Key Takeaways
- A sharp selloff hit memory and storage equities following Google’s unveiling of its TurboQuant algorithm
- Bernstein analysts argue TurboQuant poses no threat to HDD demand and minimal risk to NAND
- Western Digital received an upgrade to Outperform alongside a price target boost from $170 to $340
- Seagate saw its target lifted from $500 to $620; Sandisk maintained its $1,000 target
- The three storage names have declined 17% to 26% from recent peak levels
On March 24, 2026, Google unveiled TurboQuant, an advanced inference optimization algorithm. The disclosure triggered widespread declines among memory and storage equities.
Western Digital retreated 21% from its recent peak. Seagate declined 17%. Sandisk experienced the sharpest drop at 26%. The bulk of these losses materialized in the immediate aftermath of the TurboQuant disclosure.
TurboQuant functions as an inference optimization tool. It slashes KV cache memory consumption by a factor of six while delivering inference performance improvements of up to eight times on Nvidia H100 GPUs, all without sacrificing accuracy.
The technology operates exclusively during the inference phase, not during AI model training. It does not alter model weights, training datasets, or any stored data at rest.
Bernstein Société Générale Group analysts view the market’s response as excessive. In a Tuesday report, they contend the downturn has generated attractive entry points across all three storage companies.
Hard Disk Drive Demand Remains Intact, Says Bernstein
Analysts at Bernstein, under the leadership of Mark Newman, concluded that TurboQuant’s effects are confined to GPU high-bandwidth memory and system DRAM. Any influence on NAND remains indirect and relates solely to cold cache offloading.
“TurboQuant presents zero threat to hard disk drive demand,” the research team stated. They further noted that NAND exposure is negligible and does not alter the fundamental trajectory for storage solutions.

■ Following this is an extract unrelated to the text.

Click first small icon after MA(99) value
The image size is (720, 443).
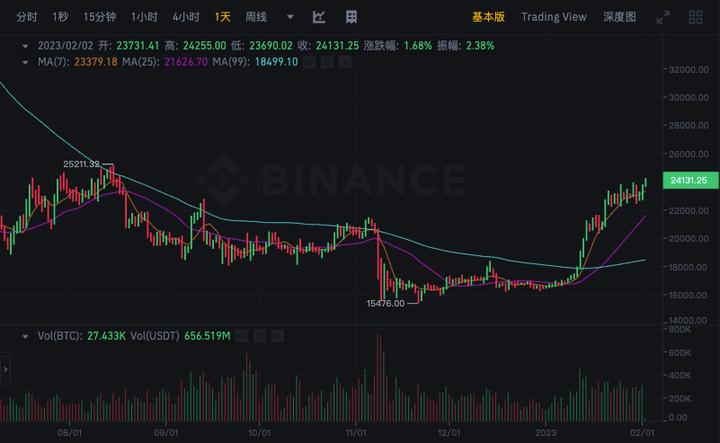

The firm elevated Western Digital from Market Perform to Outperform status. Bernstein simultaneously boosted its price objective from $170 to $340. At the time of the rating change, Western Digital shares traded at $251.67, reflecting a 16% decline over the prior week.
Western Digital’s PEG ratio currently sits at 0.12, a metric analysts interpret as indicating robust growth prospects relative to current valuation levels. Seventeen sell-side analysts have recently increased their earnings projections for the company.
Bernstein maintained Seagate’s Outperform designation while elevating its price objective from $500 to $620. Seagate delivered second-quarter fiscal 2026 non-GAAP earnings of $3.11 per share, surpassing consensus forecasts. Gross margin reached 42.2%.
Corporate Developments at Sandisk and Western Digital
Seagate’s third-quarter outlook projects revenue of $2.90 billion with earnings per share of $3.40.
Sandisk retained its Outperform designation and $1,000 price objective from Bernstein. Western Digital recently disclosed plans to divest up to 7.5 million Sandisk shares, though Sandisk will not receive any proceeds from the transaction.
Western Digital also converted 5.8 million Sandisk shares, priced at $545 each, into debt retirement. This action formed part of a comprehensive liability reduction initiative. In response, S&P Global Ratings elevated Western Digital’s credit rating to BBB- with a stable outlook designation.
The firm also completed the redemption of all remaining 4.75% Senior Notes scheduled to mature in 2026.
Cantor Fitzgerald increased its Western Digital price target to $420 with an Overweight stance following the company’s Innovation Day presentation. Morgan Stanley raised its target to $369, citing robust demand for AI-focused storage infrastructure.
Bernstein now projects combined revenue for Western Digital and Seagate will expand at a 24% compound annual growth rate spanning fiscal 2025 through fiscal 2030.